USSS Deputy Special Agent-in-Charge Patrick J. Freaney said: “Cyber enabled romance schemes continue to harm innocent and unsuspecting people, and the U.S. Secret Service remains committed to investigating those who perpetuate these acts. In this instance, the conspirators allegedly utilized online aliases and created shell companies in furtherance of their scheme to defraud.

“Through a collaborative investigative effort by the Secret Service, the Internal Revenue Service, and the New York City Police Department Financial Crimes Task Force, the accused will answer the charges brought against them in the Southern District of New York”.

IRS-CI Special Agent in Charge Jonathan D. Larsen said: “The arrests of the alleged perpetrators of this $3.5 million scheme deal a death blow to the vast criminal activity in which the defendants were allegedly engaged.

“IRS Criminal Investigation will continue to aggressively pursue those who profit from illegal activity and ensure they are brought to justice.”

Using online aliases, the defendants’ co-conspirators contacted victims on various dating sites, and convinced those victims, under false pretenses, to transfer funds to the defendants and others.

One online alias used in the schemes frequently employed the names — “Diego Francisco,” “Richard Francisco,” or “Tom Francisco” (the “Francisco Alias”).

The defendants used online photos of a male model when providing victims with photos of the Francisco Alias. After engaging in conversation with the victims via phone, text, and email, the conspirators, posing as the Francisco Alias, would ask victims for money.

In one of the scams, the Francisco alias supposedly worked on an oil rig and needed funds to repair the rig. The Francisco Alias would then instruct the victims to transfer funds to bank accounts controlled by the defendants.

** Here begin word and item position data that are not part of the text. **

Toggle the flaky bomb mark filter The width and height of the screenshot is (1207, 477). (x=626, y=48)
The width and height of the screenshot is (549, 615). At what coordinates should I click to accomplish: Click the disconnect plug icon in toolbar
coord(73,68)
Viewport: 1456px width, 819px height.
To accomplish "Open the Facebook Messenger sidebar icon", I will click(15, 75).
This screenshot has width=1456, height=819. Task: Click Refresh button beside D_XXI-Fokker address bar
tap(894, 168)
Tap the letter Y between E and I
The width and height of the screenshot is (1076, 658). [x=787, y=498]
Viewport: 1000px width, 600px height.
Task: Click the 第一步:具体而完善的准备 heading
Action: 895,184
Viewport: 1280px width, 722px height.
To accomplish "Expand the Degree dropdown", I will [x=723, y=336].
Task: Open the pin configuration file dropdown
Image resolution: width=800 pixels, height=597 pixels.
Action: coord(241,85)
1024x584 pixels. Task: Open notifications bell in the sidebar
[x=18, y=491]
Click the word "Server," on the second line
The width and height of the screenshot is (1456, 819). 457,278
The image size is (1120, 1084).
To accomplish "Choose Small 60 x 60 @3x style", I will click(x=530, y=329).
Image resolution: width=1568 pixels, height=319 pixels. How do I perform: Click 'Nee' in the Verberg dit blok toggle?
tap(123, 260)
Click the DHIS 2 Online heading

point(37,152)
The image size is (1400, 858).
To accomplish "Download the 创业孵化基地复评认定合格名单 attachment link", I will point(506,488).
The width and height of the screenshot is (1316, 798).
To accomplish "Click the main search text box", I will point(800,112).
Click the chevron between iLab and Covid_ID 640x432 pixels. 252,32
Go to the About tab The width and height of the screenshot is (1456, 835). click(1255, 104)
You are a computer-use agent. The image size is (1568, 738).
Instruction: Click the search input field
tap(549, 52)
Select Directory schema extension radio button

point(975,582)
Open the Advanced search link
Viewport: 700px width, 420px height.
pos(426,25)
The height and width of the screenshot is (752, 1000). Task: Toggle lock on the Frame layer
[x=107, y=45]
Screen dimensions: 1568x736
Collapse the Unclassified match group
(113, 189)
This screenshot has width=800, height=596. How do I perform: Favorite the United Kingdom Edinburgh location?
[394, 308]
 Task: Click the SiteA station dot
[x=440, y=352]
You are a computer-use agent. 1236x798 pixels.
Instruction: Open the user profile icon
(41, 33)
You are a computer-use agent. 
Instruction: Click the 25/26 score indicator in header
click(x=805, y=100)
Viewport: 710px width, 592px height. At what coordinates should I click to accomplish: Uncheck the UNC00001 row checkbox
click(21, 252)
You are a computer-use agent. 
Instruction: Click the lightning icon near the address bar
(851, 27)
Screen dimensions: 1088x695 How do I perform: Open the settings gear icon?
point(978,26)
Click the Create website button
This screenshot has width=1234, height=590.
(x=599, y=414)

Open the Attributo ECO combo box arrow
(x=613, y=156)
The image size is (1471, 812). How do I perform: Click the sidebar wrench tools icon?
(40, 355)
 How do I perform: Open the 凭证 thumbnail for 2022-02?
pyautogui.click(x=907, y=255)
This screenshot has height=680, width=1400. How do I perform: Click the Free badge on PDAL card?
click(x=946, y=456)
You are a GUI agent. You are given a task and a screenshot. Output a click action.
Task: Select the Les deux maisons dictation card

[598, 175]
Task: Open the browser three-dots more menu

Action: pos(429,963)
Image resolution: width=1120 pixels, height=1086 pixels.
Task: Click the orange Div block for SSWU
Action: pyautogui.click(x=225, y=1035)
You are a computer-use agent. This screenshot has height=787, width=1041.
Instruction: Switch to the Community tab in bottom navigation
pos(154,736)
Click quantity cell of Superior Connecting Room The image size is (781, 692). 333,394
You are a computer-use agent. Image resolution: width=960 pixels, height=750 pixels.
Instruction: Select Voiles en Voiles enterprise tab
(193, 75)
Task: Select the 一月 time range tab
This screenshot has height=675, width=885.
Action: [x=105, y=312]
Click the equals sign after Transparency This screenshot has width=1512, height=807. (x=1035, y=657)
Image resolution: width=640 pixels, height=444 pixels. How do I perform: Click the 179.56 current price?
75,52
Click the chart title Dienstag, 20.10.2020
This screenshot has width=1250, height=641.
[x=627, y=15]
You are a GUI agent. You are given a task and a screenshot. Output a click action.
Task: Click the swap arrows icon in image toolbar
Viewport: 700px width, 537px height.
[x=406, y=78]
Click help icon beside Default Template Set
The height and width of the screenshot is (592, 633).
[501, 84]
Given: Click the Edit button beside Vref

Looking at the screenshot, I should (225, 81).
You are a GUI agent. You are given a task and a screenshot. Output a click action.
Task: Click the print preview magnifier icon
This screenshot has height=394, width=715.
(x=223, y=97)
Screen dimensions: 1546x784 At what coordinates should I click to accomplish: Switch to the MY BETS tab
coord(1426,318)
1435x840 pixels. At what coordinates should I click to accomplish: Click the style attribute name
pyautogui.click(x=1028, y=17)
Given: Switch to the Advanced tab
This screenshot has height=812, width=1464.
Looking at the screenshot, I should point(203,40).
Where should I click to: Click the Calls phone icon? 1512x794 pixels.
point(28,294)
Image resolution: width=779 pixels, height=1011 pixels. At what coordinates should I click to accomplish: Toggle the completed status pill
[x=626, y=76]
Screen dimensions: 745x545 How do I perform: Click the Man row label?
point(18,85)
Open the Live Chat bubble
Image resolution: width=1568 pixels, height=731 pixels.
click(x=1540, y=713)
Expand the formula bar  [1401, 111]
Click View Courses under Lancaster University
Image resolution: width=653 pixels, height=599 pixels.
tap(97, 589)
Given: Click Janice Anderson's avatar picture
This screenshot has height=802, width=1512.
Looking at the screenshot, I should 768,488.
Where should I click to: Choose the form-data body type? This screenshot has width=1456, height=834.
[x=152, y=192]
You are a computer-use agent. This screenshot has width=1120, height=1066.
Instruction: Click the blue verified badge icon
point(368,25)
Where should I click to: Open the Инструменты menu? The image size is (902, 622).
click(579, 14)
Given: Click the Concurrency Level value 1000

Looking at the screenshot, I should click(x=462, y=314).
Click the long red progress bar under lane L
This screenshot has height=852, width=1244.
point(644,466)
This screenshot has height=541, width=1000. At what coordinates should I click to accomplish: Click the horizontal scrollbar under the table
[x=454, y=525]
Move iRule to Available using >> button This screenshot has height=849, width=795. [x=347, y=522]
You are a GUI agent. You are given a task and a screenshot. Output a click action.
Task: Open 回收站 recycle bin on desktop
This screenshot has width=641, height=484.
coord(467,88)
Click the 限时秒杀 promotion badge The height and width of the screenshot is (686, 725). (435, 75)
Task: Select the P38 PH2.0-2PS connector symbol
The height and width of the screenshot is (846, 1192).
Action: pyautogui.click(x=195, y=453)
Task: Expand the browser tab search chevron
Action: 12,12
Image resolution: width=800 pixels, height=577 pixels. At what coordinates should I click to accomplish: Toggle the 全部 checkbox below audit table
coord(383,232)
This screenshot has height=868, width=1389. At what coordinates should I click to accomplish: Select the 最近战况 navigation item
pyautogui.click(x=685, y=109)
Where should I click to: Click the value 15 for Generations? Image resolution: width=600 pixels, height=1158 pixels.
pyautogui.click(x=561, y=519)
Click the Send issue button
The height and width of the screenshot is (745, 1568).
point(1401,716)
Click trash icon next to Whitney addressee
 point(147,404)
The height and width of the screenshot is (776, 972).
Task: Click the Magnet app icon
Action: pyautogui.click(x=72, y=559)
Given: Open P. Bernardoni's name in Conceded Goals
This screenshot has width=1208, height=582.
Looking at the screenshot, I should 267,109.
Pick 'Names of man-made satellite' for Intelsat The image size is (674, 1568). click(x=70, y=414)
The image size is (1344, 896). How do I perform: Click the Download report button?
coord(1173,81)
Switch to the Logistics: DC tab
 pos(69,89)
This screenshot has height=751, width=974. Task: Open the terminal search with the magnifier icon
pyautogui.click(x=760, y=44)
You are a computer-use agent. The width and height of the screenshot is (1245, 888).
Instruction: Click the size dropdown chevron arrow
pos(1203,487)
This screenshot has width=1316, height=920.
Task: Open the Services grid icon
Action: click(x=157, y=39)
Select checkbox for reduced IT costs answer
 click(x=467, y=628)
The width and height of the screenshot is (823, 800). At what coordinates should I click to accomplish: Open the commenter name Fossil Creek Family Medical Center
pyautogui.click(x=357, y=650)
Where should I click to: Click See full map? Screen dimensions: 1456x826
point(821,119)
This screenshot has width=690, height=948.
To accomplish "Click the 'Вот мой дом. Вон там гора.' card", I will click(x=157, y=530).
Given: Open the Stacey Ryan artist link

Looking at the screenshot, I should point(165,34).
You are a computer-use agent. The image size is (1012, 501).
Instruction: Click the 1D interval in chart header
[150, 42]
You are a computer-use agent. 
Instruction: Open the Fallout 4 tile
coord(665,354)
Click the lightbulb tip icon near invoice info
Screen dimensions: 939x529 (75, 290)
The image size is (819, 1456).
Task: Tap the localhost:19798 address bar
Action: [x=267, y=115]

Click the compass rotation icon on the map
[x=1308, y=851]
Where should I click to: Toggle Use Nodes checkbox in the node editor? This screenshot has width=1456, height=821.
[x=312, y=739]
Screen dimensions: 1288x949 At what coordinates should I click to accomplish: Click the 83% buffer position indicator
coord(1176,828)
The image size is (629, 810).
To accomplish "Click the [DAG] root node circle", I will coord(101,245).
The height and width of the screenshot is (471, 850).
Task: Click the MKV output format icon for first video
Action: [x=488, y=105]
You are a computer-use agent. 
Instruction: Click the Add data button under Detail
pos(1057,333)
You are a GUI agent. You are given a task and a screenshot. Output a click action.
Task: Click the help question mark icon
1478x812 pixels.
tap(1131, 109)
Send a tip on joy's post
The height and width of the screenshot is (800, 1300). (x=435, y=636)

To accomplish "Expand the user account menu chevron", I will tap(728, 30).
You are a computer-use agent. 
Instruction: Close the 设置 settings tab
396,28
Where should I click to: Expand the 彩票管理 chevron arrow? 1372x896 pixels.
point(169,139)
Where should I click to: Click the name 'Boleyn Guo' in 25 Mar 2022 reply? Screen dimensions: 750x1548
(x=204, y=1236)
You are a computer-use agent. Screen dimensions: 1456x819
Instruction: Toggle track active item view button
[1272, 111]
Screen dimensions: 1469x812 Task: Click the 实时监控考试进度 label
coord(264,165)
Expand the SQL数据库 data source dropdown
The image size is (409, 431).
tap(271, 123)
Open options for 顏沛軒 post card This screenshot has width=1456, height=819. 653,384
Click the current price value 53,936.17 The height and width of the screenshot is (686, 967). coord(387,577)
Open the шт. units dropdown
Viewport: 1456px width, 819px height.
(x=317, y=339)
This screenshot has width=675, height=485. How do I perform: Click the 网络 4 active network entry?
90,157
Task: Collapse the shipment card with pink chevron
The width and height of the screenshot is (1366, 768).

The means of transfer varied. For example, in some cases, the Francisco Alias instructed victims to obtain cashier’s checks or money orders made payable to one of the defendants’ companies and then either mail the check to the conspirators – at addresses that included one in the Bronx – or to deposit the cashier’s check directly into a bank account held in the name of one of the defendants’ companies.

According to the charge, the Francisco Alias would instruct the victims to send him photographs of any cashier’s checks and any mailing labels.

Each of the defendants created a shell company and opened bank accounts in the name of his or her respective shell company (the “Shell Company Accounts”).

The Shell Company Accounts received funds from victims of the romance fraud scheme described above and rapidly depleted those funds through cash withdrawals, cashier’s checks, and the purchase of vehicles, among other means.

The Shell Company Accounts received over $4.5 million between in or about 2018 and 2020, over $3.5 million of which came from victims of the romance fraud scheme.